Masak, nyuci, mandi, nyiram bunga, nyapu, tidur, sampai ke pasarpun umi bawa.
Sama ka, tidak dibedakan” umi tersenyum pada Bian, “nama aku Bian, bukan kaka”
sahut Bian cepat. Umi hanya bisa tersenyum melihat anak perempuan cantiknya
ini. “iya iya Ka Bian” umi mencium kening Bian, “dulu waktu kaka masih diperut
umi kaka juga suka nendang-nendang begini seperti ade, makanya umi elus-elus”

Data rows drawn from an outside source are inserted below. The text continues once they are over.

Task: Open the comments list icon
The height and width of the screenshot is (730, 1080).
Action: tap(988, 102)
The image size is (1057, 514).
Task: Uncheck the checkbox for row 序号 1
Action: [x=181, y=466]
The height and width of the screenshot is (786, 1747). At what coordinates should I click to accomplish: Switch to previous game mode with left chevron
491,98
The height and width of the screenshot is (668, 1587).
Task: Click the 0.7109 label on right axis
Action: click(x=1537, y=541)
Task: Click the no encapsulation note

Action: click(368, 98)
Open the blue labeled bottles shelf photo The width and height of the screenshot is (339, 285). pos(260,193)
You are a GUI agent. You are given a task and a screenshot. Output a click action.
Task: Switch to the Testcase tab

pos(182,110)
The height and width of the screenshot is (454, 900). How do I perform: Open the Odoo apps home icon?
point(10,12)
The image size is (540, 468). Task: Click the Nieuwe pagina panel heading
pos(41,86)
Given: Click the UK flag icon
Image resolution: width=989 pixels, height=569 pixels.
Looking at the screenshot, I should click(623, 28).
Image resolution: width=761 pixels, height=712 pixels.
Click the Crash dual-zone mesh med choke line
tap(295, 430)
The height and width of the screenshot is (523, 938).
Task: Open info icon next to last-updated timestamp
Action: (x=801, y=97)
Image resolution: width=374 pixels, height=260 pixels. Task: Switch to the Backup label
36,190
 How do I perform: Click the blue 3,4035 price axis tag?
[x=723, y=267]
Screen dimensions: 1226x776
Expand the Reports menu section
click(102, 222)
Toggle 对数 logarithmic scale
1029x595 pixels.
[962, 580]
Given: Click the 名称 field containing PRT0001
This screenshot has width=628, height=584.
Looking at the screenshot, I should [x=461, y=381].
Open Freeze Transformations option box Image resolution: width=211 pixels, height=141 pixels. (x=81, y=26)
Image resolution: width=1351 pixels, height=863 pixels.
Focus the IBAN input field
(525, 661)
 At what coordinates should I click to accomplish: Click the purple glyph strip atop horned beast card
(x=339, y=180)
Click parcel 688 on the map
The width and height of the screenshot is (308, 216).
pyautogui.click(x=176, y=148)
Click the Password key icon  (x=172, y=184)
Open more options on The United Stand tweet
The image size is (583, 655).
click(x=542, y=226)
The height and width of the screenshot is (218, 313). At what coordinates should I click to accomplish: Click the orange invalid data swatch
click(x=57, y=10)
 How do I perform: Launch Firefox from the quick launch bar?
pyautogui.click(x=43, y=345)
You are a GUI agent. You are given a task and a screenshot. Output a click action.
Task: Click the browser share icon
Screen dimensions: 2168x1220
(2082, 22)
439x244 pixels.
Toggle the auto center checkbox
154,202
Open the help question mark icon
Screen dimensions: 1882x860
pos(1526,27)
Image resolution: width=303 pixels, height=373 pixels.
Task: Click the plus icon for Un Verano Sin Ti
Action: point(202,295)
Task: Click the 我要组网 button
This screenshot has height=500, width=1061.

kata umi lembut. “apa iyah?” marah Bian mulai mencair dan wajahnya sudah kembali
normal tanpa raut marah, “iya, masa umi bohong” kata umi, “tapikan aku ga minta
jajan kaya ade bayi sekarang, dikit-dikit kalo aku minta jajan umi bilang
uangnya buat ade bayi, aku minta ini minta itu uangnya buat ade bayi” Bian
kembali manyun. “huufffth..” Umi lumayan bingung apa yang harus dia jawab untuk
pernyataan Bian karena umi berfikir Bian tidak akan mengerti walau dijelaskan
nantinya dan rasanya kurang pantas jika anak sekecil Bian harus mengetahui
masalah yang sedang di hadapi orang tuanya. Dengan tersenyum umi pun
langsung mengajak Bian sarapan dan setelah selesai makan mereka bersiap untuk
berangkat menuju sekolah Bian.
Entah kenapa pagi
ini perasaan umi tidak sama seperti biasanya, resah, perasaan umi sangat tidak
enak, jantung umi berdetak kencang, umi menenangkan diri dengan terus
berdzikir. Merekapun bergegas berangkat ke sekolah Bian yang jaraknya sekitar
500 meter dari rumah. Di jalan umi merasakan sedikit mual, perasaan umi sangat
sangat tidak enak, umi menggandeng tangan Bian tapi Bian melepasanya, umi
mengelus kepala Bian tapi Bian tetap saja manyun, setelah berjalan agak jauh
dari rumah Bian mengeluh haus dan umi lupa tidak membawa botol minum yang
biasanya Bian bawa ke sekolah, kemudian umi meminta Bian untuk
menunggu sebentar di pinggir jalan karena umi akan membelikan Bian minum di
warung sebrang jalan sana “Kaka tunggu disini sebentar, jangan kemana-mana
yah..” Bian pun mengangguk. Perasaan umi semakin tidak enak dan tidak karuan
saat menyebrang jalan, setelah sampai diwarung umi duduk diwarung sambil
menunggu ibu penjaga warung mengambil sebotol air mineral di dalam warungnya.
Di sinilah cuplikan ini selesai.